Alzò gli occhi verso la donna che stava in piedi davanti a lui. Anche lei era completamente nuda, ma il suo corpo era
tinto di un colore differente, quella particolare tonalità di azzurro intenso che viene comunemente definita china blue.
Jerry alzò le braccia e congiunse le mani con quelle protese della donna. I loro palmi si strinsero con un rumore
soffocato per effetto ventosa del liquido contro il liquido e i colori iniziarono a fondersi e a macchiarsi l’uno dell’altro.
Lentamente la guidò fino ad averla inginocchiata davanti a lui. La donna, di cui aveva completamente dimenticato il
nome, era qualcosa di indefinibile sia come età sia come aspetto fisico. In condizioni normali Jerry l’avrebbe
considerata poco più che ributtante, ma in quel momento la trovava perfetta per l’opera che intendeva comporre. Al
contrario, riteneva che il disgusto, nella sua mente avvolta negli effetti delle pastiglie che aveva preso quella sera, ne
fosse una componente essenziale. Mentre guardava i suoi seni leggermente penduli e avvizziti che nemmeno la
maschera di quel colore acceso riusciva a migliorare, il suo pene cominciò a gonfiarsi. Non era per la nudità della
donna, ma per l’effetto sessuale che la realizzazione di una delle sue opere aveva sempre su di lui. Si sdraiò lentamente
nel candore immacolato del telo. La sua mente era già presa dal segno di colore che il suo corpo stava tracciando su
quello che sarebbe diventato un solo enorme dipinto, suddiviso in pannelli di uguali dimensioni.

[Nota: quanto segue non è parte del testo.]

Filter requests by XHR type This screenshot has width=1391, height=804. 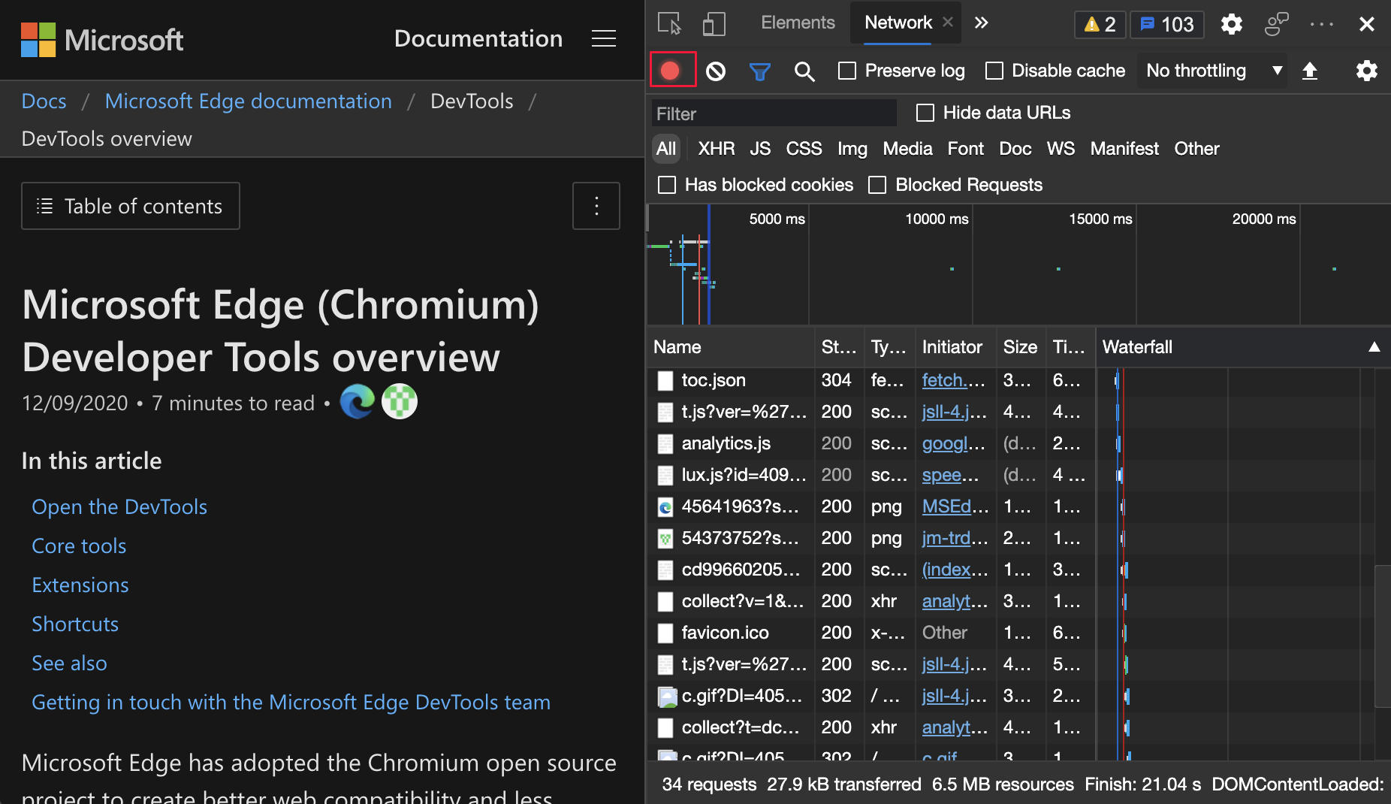click(x=716, y=149)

Per Jerry Kho l’arte rappresentata su una tela era soprattutto casualità, un avvenimento che l’artista poteva provocare e
scoprire ma non creare. La creazione era affidata al caso o al caos. E dunque alle sole due cose che dal caso e dal caos
venivano e ci ritornavano con la loro componente di naturale e artefatto: il sesso e la droga.

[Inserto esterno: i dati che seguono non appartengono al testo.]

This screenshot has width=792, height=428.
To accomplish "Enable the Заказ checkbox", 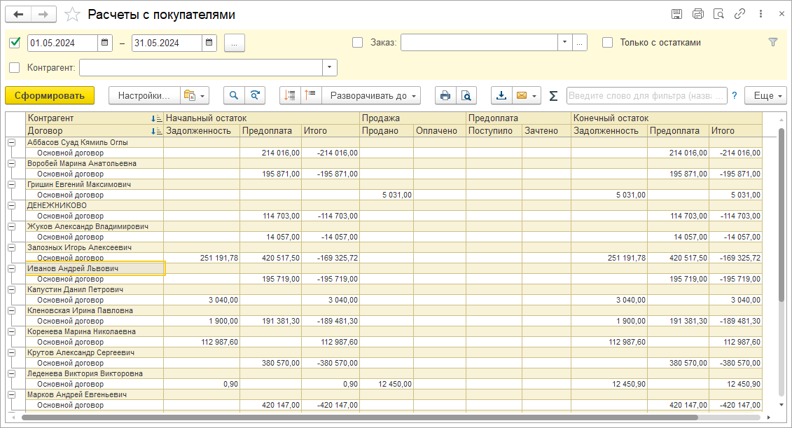I will pos(358,43).
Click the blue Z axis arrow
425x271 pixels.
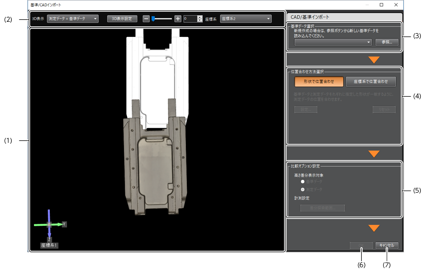49,232
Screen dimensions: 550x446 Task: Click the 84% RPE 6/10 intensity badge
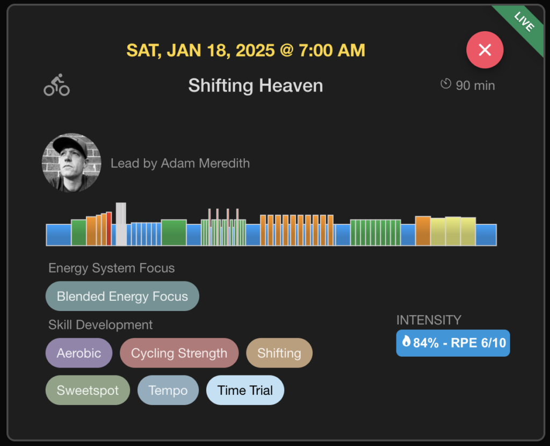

Jerry Kho era completamente pazzo. O almeno, nel suo assoluto narcisismo, amava considerarsi tale, mentre invitava
con un gesto la donna ad avvicinarsi. La donna di cui non ricordava il nome si mise su di lui appoggiando le mani a lato
dei suoi fianchi, con gli occhi socchiusi e il respiro leggermente affannoso. Jerry sentì i suoi capelli imbrattati di colore
sfiorargli l’ombelico, Le afferrò la testa e la guido verso il membro ora completamente eretto, che spiccava bianco sul
suo corpo fagocitato dal colore. Le labbra di lei si aprirono e l’uomo sentì il calore vischioso e adorante della sua bocca
avvolgerlo completamente.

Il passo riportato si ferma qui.